Все загомонили облегченно, зашевелились, потянулись к пище, вытягивая шеи, дергая кадыком. Облизывали пересохшие губы, жаждуще подставляли звучавшие чаши под вино: «Благословен насадивший виноград!» Свечи торжественно зажгли. Кто-то уже хлеб поджаривал в их пламени, держа на вилке, поворачивая осторожно, возя «лагерные греночки» — благословляя ту путину по ледяной пустыне — «Мы бежали с Тобою, опасаясь погони» — утекли из галута в Лаг! Щепотью в воздухе шешт рисовали. Зачали произносить слова над едой, рассказывать друг дружке вычитанное про Изход (шестьсот тыщ раз слышали, а интересно), споря и соглашаясь, задавая вопросы — так принято. Риторика, глядь:
— Интересно, на сколько рыл сервировали?
— А что, рав Варрава, как вы считаете?
— Как я считаю? Да в столбик, рав Урия…
— Закусишь этак в полной мере да с просвещенным человеком покалякаешь, оно и того, нагорно…

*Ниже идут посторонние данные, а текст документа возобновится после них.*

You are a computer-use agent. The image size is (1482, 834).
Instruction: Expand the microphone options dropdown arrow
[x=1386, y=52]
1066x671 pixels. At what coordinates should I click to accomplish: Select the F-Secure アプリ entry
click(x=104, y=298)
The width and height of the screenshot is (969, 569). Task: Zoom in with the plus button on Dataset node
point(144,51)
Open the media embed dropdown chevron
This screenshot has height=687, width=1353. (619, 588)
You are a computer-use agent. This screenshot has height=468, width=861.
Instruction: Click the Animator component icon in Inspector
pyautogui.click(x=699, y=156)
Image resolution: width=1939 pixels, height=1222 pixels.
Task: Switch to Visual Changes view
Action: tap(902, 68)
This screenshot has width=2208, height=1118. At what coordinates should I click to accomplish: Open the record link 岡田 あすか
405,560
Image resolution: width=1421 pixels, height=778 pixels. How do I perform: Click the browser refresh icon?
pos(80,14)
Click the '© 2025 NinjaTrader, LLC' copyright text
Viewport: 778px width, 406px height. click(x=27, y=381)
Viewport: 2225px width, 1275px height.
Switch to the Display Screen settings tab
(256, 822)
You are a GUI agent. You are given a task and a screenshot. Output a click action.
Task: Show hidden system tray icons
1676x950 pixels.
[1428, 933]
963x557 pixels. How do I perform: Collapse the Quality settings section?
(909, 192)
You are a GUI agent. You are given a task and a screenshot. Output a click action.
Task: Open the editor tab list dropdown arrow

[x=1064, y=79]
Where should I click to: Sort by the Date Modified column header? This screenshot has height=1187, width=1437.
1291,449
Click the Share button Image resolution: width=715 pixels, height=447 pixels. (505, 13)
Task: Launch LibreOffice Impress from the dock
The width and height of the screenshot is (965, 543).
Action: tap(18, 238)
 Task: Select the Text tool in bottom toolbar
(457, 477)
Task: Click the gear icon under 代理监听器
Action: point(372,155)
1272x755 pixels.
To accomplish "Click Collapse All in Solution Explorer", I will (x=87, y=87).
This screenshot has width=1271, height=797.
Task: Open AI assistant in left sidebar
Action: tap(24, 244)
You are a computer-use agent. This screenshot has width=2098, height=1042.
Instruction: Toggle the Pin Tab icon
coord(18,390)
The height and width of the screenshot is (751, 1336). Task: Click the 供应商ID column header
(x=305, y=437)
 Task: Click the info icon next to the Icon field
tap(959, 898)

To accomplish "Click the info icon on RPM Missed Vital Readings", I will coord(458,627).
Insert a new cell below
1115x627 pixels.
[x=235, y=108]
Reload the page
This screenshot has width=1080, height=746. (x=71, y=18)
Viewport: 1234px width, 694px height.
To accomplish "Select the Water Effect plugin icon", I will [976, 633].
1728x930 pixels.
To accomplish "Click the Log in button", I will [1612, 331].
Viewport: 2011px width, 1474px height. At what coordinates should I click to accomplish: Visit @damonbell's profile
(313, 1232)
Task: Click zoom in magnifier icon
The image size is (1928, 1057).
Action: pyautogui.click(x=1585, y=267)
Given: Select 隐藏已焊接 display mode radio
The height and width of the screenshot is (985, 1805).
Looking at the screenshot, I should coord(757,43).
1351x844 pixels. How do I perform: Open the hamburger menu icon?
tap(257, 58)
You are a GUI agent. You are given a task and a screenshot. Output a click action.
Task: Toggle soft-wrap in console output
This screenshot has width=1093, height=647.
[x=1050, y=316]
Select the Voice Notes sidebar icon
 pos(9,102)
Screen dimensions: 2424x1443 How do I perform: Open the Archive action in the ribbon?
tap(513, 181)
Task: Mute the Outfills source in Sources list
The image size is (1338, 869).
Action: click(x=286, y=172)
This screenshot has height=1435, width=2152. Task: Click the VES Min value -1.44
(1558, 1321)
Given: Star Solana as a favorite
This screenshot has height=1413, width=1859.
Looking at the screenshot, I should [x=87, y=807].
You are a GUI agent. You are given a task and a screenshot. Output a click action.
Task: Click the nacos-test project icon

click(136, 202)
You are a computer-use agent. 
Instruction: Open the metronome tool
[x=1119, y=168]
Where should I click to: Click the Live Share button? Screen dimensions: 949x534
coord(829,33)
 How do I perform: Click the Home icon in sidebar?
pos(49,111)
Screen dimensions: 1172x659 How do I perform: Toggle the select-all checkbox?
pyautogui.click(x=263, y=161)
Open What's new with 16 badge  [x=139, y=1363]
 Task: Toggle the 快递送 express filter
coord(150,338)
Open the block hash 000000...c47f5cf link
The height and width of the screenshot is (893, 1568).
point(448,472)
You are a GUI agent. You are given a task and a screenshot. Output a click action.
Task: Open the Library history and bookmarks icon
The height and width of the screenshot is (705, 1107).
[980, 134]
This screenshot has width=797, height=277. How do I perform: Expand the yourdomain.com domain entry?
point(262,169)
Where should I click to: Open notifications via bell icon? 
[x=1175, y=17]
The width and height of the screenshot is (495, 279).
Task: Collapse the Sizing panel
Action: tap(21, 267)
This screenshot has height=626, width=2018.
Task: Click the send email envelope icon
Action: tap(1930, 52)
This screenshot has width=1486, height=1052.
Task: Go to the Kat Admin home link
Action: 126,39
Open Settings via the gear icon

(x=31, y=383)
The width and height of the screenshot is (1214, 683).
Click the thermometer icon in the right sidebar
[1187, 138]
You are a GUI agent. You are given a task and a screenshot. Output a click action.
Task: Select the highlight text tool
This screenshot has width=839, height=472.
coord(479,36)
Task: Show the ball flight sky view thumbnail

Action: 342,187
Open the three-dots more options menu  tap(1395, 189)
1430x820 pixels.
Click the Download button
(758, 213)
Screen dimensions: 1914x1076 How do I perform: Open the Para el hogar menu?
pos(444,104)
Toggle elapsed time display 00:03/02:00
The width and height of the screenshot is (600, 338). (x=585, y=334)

— Нет уж, деды в Изход так не жрали! А шли и шли в одну дуду — завершать этногенез…
— Все-таки Лазарь несколько опрометчиво изрек: «Землю есть буду!» И потом, что это за хаотическое движение в палящий зной — я пытался строить кривую, изотерму… Точки невнятно тащат тачку…
— Шин-син-гулярность! А Изход — попросту разбегание…
— Но сложно недорогами ходим… С минхи на минху — Яхве даст наводку!
— Со светлым праздничком Лазарева Воскресенья!
Кушали по традиции стремительно, жадно, энергично — имитируя сочельник Изхода, лихорадостные сборы в дорогу — с поспешностью жрали жар-картошку с жар-птицей, откромсывая от индюка кусищи пищи (только мертвый парх не любит быстрой еды!) — без раззявленно-ленивой беззубой колымосковской развальцы-коллапса: «ложечку за Богородицу», «стопочку за Чудотворца». Тут давай успевай глотай — стопкой лепешки укладывали, густо икрой смазывали, чтоб не першило — Масленичная гора! — да в рот расторопно отправляли, поминая: «Рубали, было, мы в земле Егупецкой…» Книжно говоря, в желудках, выражась по-аразски, всходили солнца. Мацу, белую пресню, при сем салфеткой прикрывали из жалости — она из ед главнее всех, так чтоб не видела, как при ней пожирают иное, не хрустела пальцами души.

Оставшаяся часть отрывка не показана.